:: Supplied records

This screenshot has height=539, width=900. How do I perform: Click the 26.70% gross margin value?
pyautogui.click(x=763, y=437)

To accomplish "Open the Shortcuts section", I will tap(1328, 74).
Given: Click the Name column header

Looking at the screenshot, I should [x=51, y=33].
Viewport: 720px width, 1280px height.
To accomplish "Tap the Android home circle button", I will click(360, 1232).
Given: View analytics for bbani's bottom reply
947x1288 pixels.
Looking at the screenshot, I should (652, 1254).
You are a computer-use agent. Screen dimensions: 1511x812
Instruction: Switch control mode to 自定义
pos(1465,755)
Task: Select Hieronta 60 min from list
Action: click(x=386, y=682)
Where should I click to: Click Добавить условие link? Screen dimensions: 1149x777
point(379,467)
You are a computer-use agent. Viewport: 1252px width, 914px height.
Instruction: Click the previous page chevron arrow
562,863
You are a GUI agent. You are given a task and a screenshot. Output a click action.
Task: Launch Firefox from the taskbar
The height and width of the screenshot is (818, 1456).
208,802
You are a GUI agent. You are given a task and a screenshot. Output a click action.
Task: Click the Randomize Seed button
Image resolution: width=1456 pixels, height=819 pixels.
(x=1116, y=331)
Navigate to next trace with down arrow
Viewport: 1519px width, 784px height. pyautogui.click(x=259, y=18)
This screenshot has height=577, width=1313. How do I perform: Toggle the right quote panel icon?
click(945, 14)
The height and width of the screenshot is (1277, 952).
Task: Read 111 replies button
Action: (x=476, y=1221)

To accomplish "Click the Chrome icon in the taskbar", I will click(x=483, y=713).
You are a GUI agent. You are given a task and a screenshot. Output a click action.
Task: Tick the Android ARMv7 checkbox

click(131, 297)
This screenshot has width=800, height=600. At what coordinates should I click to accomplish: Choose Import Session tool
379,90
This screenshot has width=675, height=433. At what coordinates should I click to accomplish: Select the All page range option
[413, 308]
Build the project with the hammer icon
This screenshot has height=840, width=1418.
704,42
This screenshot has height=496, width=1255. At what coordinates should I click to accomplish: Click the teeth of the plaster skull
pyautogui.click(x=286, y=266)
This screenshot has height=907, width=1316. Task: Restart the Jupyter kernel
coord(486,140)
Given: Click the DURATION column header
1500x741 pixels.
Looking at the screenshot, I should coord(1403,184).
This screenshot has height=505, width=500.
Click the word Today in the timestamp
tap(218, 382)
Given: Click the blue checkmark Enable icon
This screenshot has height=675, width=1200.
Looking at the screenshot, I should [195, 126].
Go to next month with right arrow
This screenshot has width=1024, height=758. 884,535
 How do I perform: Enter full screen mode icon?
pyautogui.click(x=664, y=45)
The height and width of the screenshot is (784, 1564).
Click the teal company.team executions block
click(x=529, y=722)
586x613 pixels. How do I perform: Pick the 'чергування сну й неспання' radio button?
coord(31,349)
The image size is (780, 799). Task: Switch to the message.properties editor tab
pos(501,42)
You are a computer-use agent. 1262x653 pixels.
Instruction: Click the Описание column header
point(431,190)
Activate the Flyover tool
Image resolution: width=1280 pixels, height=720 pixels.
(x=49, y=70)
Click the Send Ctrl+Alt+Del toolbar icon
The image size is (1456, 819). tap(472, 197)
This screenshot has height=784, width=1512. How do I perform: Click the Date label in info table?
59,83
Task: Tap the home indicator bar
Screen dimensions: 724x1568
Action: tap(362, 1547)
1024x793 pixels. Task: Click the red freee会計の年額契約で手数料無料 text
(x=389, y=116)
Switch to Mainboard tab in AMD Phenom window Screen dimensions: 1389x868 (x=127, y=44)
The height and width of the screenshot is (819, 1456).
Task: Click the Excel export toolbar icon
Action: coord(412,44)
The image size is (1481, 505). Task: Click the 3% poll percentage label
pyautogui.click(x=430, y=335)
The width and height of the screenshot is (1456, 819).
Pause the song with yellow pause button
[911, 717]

::::

> Instructions to follow
Format the rows above as a Markdown table with the columns No. and Line, starting at the first row and going through the row containing "point(379,467)". Leave out any blank lines.

> Solution to this exercise
| No. | Line |
|---|---|
| 1 | This screenshot has height=539, width=900. How do I perform: Click the 26.70% gross margin value? |
| 2 | pyautogui.click(x=763, y=437) |
| 3 | To accomplish "Open the Shortcuts section", I will tap(1328, 74). |
| 4 | Given: Click the Name column header |
| 5 | Looking at the screenshot, I should [x=51, y=33]. |
| 6 | Viewport: 720px width, 1280px height. |
| 7 | To accomplish "Tap the Android home circle button", I will click(360, 1232). |
| 8 | Given: View analytics for bbani's bottom reply |
| 9 | 947x1288 pixels. |
| 10 | Looking at the screenshot, I should (652, 1254). |
| 11 | You are a computer-use agent. Screen dimensions: 1511x812 |
| 12 | Instruction: Switch control mode to 自定义 |
| 13 | pos(1465,755) |
| 14 | Task: Select Hieronta 60 min from list |
| 15 | Action: click(x=386, y=682) |
| 16 | Where should I click to: Click Добавить условие link? Screen dimensions: 1149x777 |
| 17 | point(379,467) |